### DATA IN THIS EXERCISE
※
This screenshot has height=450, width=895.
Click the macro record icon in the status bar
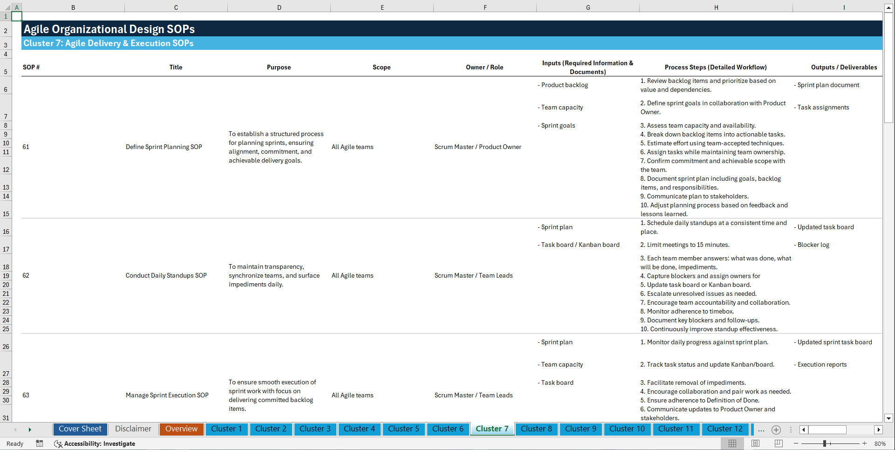(40, 443)
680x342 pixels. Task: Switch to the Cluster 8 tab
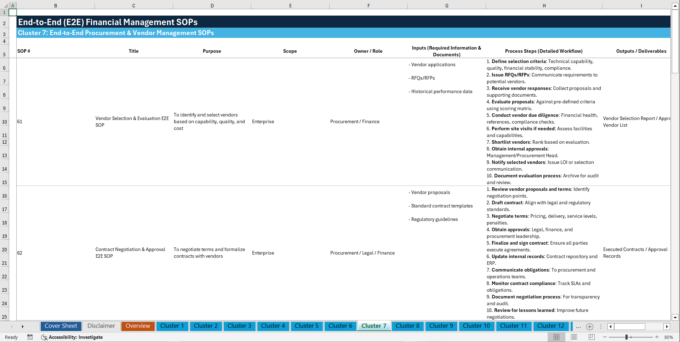407,326
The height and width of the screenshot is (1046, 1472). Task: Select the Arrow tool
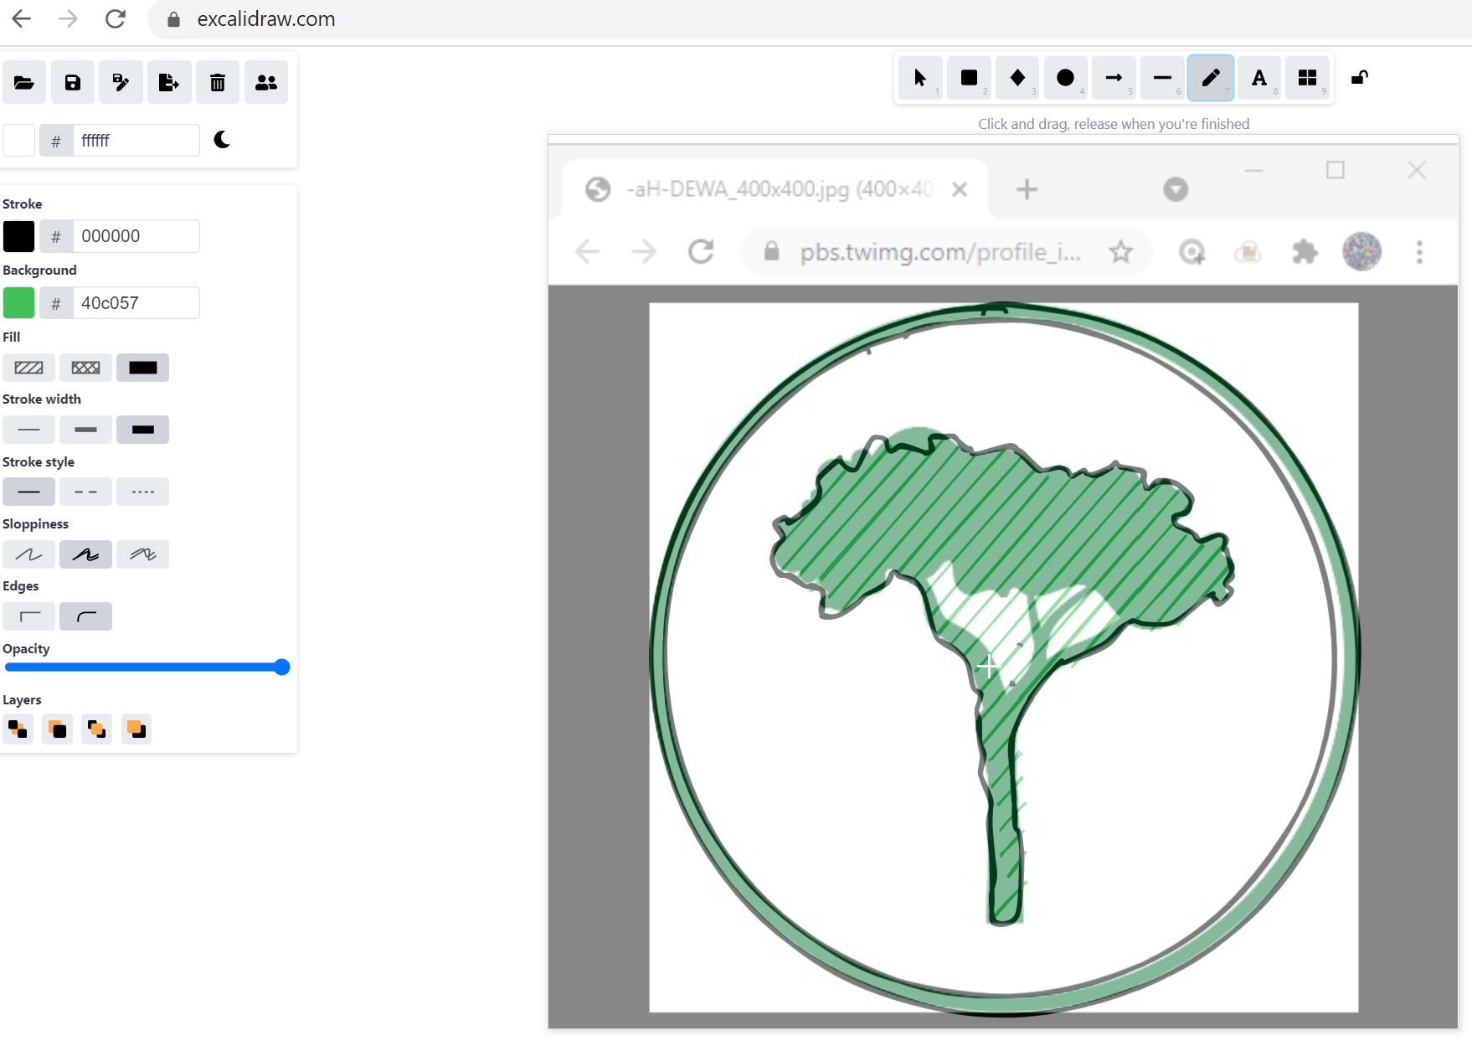coord(1114,78)

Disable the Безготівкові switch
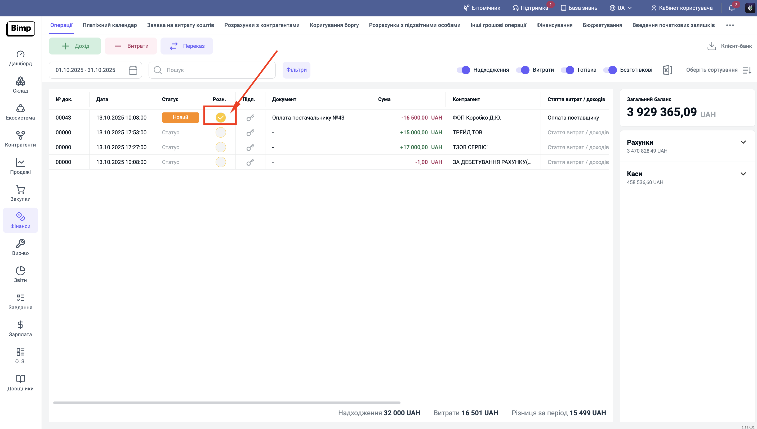(610, 70)
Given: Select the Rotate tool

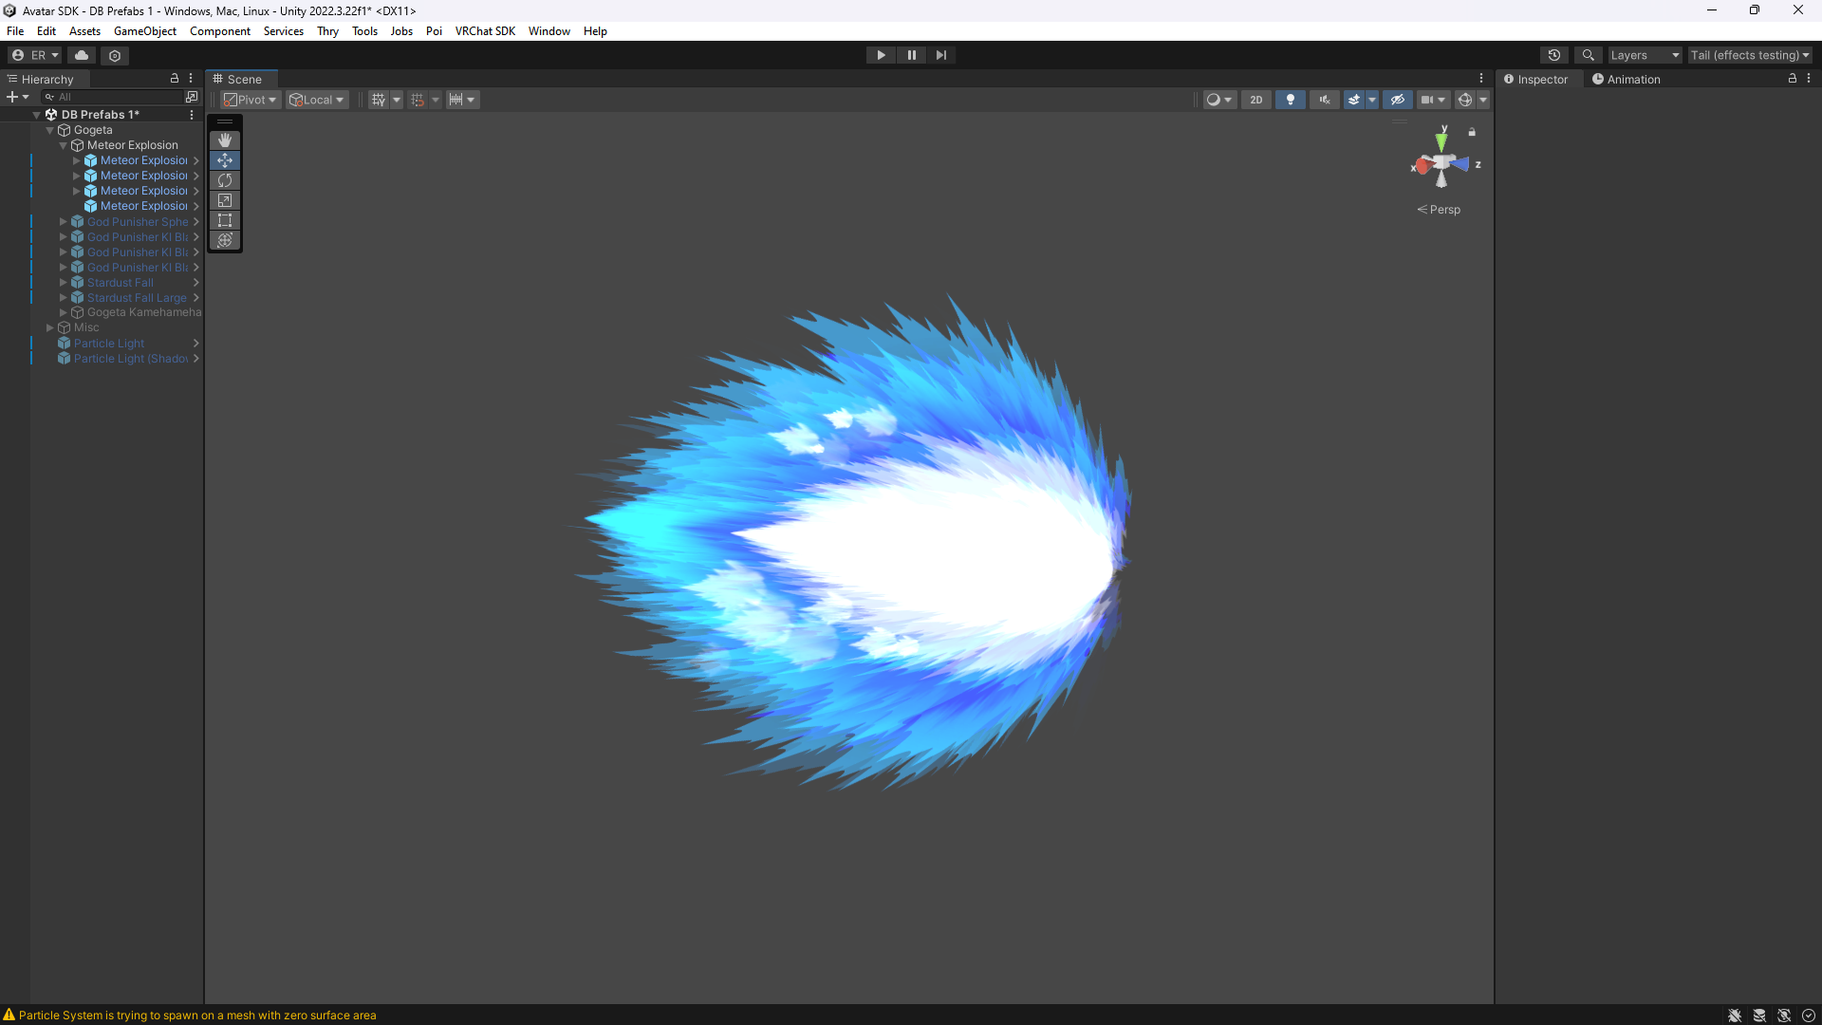Looking at the screenshot, I should click(225, 180).
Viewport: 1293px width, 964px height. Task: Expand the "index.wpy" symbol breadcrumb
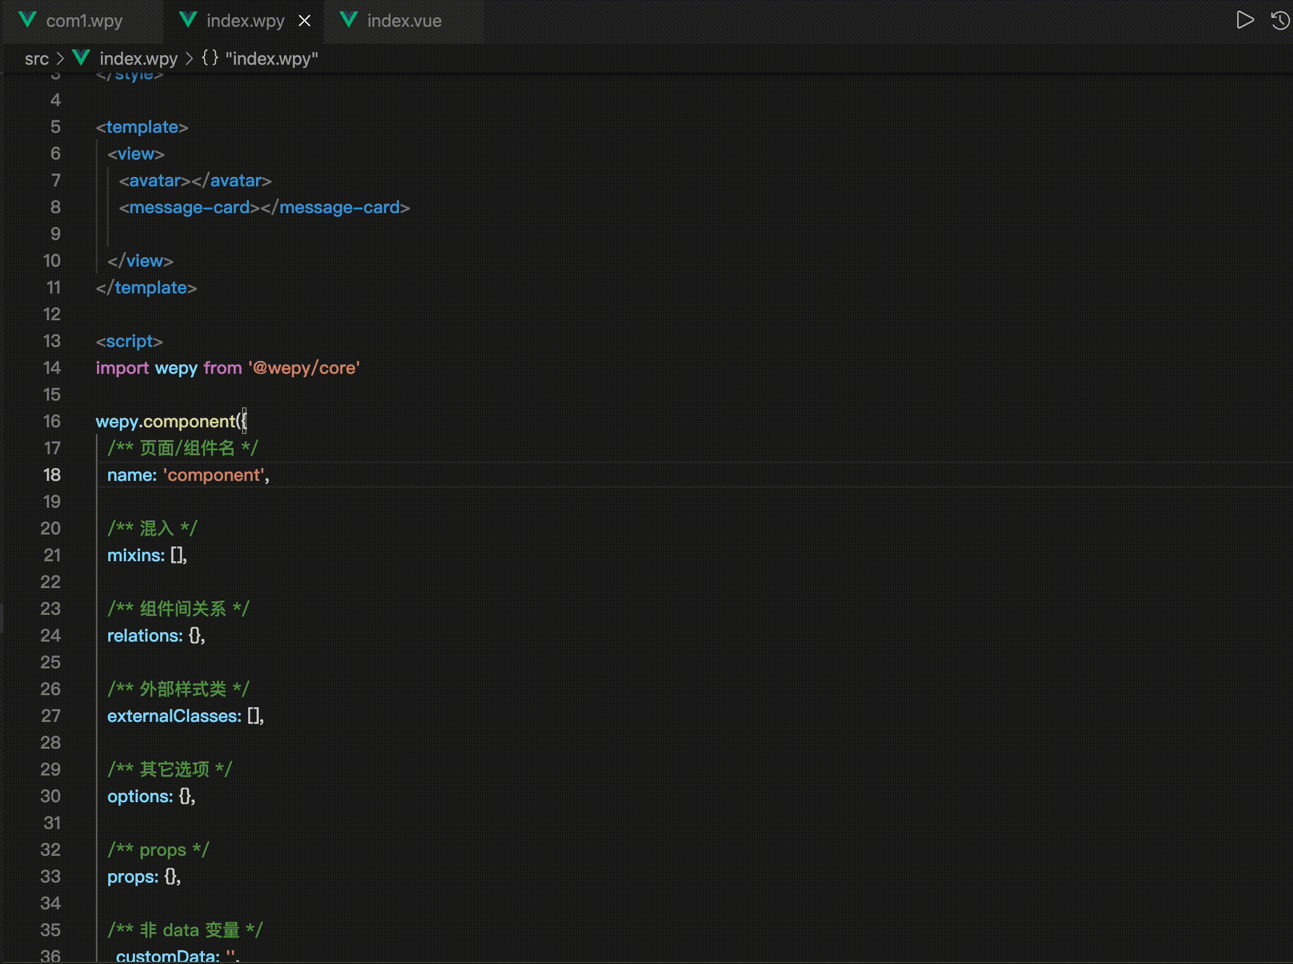[271, 58]
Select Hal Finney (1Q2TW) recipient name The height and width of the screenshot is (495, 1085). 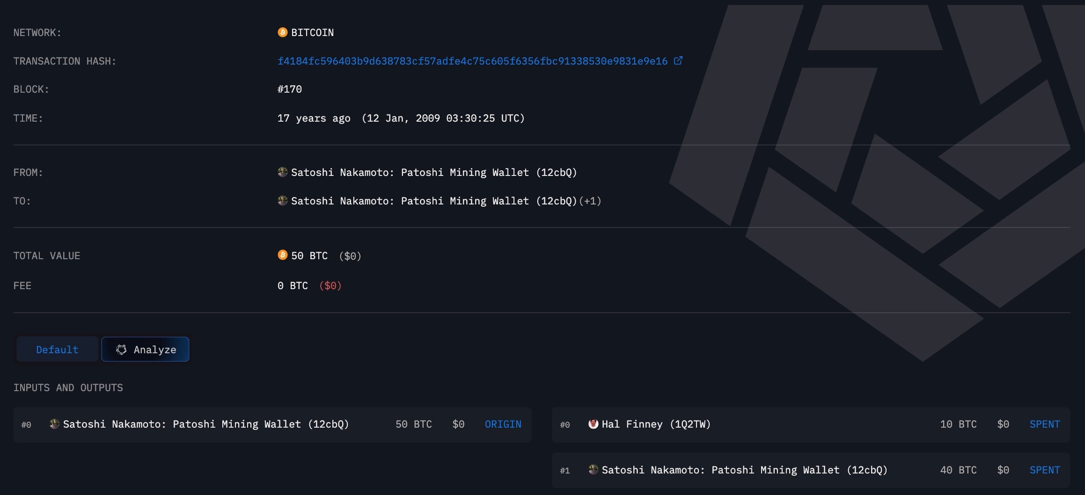(655, 424)
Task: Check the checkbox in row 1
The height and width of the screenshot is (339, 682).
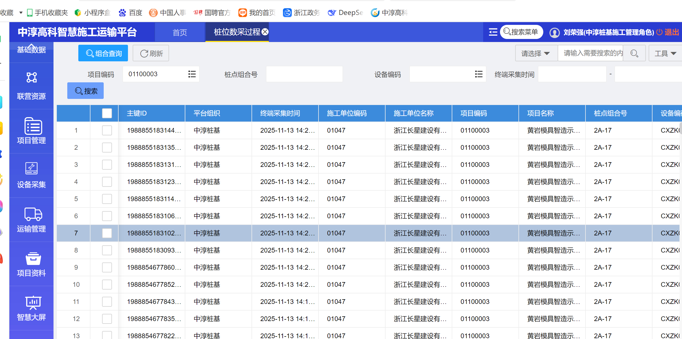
※
### ACTIVITY
Please give a word-for-word transcript of the lines from the one holding "Task: Check the checkbox in row 1" through the final line of the entries, both ends kept, with no pictures.

### EXERCISE RESULT
Task: Check the checkbox in row 1
The height and width of the screenshot is (339, 682).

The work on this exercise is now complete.